A 124.4 g insulated aluminum cup at 18.46 ∘C is filled with 130.0 g of water at 46.91∘C. After a few minutes, equilibrium is reached.

a. Determine the final temperature. (completed)

b. Determine the total change in entropy.

Relevant Equations

Q=mcT

So I've answered the first question and I got a final temp of 42.06 Celsius.

Now for this second one, I don't know why I am getting it wrong:

Im doing 0.215*ln(315.06/291.46) + 1*ln(315.06/319.91)

But it says I am wrong. What about my process is faulty?

 

[haruspex]

Homework Statement:: A 124.4 g insulated aluminum cup at 18.46 ∘C is filled with 130.0 g of water at 46.91∘C. After a few minutes, equilibrium is reached.

a. Determine the final temperature. (completed)

b. Determine the total change in entropy.
Relevant Equations:: Q=mcT

So I've answered the first question and I got a final temp of 42.06 Celsius.

Now for this second one, I don't know why I am getting it wrong:

Im doing 0.215*ln(315.06/291.46) + 1*ln(315.06/319.91)

But it says I am wrong. What about my process is faulty?

Please fill in the details of how you get the factors 0.215 and 1.

 

[mjc123]

Also, to be pedantic, if you are working to hundredths of a degree, 0°C is 273.15K, not 273.00, though doubtless it makes very little difference to your answer.

 

[Chestermiller]

Please fill in the details of how you get the factors 0.215 and 1.

Yes, I differ from these values (and more importantly, from their ratio). Instead of the 0.215, I get 112 J/K, and, instead of the 1, I get 544 J/K.

 

[rude man]

My numbers agree with @Chestermiller.
(But I don't get the 'ratio' part).

 

[Chestermiller]

My numbers agree with @Chestermiller.
(But I don't get the 'ratio' part).

Thanks Rudy. I don't either. I was mistaken about that.

 

[rude man]

Thanks Rudy. I don't either. I was mistaken about that.

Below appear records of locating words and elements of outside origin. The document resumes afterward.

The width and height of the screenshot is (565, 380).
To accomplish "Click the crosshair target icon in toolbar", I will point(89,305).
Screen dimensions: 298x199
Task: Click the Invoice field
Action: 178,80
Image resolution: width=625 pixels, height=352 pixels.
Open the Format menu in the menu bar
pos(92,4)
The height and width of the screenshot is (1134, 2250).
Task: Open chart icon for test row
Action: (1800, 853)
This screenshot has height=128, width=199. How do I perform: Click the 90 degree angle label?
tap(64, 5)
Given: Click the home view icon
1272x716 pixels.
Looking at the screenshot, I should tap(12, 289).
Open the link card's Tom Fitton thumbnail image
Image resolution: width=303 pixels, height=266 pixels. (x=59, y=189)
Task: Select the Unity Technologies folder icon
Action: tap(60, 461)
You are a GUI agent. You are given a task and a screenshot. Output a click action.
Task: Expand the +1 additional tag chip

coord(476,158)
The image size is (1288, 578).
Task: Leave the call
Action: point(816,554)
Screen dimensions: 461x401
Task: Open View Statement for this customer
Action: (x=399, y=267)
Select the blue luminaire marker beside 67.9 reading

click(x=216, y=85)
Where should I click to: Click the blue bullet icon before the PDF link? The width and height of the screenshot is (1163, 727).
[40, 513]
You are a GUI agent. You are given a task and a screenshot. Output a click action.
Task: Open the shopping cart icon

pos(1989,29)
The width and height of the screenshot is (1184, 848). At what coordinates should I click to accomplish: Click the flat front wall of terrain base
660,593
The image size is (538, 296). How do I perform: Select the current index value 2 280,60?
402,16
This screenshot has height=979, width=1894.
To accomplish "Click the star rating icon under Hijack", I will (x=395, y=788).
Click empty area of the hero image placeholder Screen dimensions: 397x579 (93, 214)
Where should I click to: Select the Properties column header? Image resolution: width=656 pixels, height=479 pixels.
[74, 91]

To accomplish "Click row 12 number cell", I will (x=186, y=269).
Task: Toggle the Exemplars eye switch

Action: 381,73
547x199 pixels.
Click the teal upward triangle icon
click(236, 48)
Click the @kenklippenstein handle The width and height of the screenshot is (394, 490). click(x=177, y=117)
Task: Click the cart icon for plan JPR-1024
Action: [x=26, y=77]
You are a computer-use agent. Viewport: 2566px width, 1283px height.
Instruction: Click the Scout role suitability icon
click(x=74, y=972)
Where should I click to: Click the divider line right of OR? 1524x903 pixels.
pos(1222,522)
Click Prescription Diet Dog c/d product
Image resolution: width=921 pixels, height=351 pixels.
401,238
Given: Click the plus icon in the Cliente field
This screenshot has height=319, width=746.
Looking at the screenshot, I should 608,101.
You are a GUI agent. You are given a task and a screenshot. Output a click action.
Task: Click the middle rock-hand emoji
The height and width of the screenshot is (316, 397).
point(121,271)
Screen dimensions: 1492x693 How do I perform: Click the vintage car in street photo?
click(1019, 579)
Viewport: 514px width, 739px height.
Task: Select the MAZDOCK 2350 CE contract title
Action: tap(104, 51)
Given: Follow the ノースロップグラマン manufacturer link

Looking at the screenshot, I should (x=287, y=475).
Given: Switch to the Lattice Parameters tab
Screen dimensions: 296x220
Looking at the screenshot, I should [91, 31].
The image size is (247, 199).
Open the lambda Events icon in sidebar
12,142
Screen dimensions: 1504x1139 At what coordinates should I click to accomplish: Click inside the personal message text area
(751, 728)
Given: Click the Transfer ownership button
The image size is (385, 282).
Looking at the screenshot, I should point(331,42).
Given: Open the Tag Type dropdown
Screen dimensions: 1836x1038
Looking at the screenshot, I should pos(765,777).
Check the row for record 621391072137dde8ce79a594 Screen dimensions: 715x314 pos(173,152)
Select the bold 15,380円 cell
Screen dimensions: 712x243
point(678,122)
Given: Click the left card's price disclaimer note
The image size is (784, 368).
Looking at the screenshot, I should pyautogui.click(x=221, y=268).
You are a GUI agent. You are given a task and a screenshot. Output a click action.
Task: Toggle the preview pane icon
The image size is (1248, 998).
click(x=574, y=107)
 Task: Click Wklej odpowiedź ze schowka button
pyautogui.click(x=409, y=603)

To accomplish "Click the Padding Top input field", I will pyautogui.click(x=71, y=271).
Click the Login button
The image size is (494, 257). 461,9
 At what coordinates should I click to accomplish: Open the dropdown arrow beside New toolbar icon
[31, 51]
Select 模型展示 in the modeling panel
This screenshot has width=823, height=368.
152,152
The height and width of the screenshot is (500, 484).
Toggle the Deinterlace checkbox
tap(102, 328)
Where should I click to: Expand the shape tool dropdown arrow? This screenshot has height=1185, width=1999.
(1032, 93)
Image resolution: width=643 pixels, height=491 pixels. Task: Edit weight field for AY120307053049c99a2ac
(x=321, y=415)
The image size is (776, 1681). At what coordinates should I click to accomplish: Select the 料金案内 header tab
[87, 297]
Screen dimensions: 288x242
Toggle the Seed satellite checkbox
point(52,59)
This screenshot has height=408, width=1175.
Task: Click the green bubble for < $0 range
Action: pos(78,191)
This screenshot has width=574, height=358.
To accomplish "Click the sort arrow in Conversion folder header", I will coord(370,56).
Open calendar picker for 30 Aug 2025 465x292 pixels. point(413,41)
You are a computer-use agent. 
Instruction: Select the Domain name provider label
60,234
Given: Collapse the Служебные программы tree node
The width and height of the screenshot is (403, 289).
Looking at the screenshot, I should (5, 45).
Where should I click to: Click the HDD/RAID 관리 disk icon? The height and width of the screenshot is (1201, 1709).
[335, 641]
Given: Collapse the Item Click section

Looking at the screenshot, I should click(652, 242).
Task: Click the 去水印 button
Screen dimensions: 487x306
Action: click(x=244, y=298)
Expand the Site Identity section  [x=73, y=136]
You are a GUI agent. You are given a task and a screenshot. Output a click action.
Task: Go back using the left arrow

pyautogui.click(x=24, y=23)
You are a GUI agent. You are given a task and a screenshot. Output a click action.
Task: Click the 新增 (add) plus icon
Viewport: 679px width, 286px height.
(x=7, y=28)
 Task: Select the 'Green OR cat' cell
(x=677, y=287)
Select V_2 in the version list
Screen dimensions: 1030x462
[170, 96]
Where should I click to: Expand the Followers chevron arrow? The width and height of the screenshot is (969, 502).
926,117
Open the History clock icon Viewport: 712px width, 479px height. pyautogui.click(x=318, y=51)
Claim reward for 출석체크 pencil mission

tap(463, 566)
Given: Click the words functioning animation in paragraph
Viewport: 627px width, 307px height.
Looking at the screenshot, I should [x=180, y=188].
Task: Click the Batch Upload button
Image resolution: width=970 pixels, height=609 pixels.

Actually, I thought you meant the limits of integration which turn out to be ratios after the integration, but separately for the water and the cup.

 

[Chestermiller]

Actually, I thought you meant the limits of integration which turn out to be ratios after the integration, but separately for the water and the cup.

Nope. I mistakenly meant the ratio of the MC's.